-- Exercise aim --
Scan the entries and copy each line where the word "agent" is present.

Collected data entries:
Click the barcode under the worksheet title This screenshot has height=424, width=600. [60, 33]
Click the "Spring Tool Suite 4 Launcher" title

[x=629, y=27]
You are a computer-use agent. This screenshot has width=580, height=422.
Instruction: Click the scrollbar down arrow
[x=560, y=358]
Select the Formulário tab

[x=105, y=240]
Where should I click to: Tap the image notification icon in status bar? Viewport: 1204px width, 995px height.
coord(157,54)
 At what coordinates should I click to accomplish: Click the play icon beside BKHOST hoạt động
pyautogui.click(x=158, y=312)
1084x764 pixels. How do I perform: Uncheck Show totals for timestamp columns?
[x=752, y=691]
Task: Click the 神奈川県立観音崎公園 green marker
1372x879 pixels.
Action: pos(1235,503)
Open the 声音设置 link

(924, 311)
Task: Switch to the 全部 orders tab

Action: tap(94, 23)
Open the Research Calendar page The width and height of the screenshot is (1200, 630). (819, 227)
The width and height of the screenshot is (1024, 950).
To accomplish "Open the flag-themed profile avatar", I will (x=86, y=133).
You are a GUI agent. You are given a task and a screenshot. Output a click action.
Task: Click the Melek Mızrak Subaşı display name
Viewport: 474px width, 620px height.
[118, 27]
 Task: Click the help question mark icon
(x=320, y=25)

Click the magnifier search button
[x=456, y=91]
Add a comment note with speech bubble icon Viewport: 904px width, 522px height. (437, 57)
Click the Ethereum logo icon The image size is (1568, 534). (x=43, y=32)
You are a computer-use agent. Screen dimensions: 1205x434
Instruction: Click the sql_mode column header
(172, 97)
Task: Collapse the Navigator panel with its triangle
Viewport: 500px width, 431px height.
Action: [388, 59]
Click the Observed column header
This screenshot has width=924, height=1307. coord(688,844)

-- Solved exercise --
You are a computer-use agent. This screenshot has width=580, height=422.
You are a GUI agent. You are given a task and a screenshot. Output a click action.
You are a computer-use agent. Screen dimensions: 1205x434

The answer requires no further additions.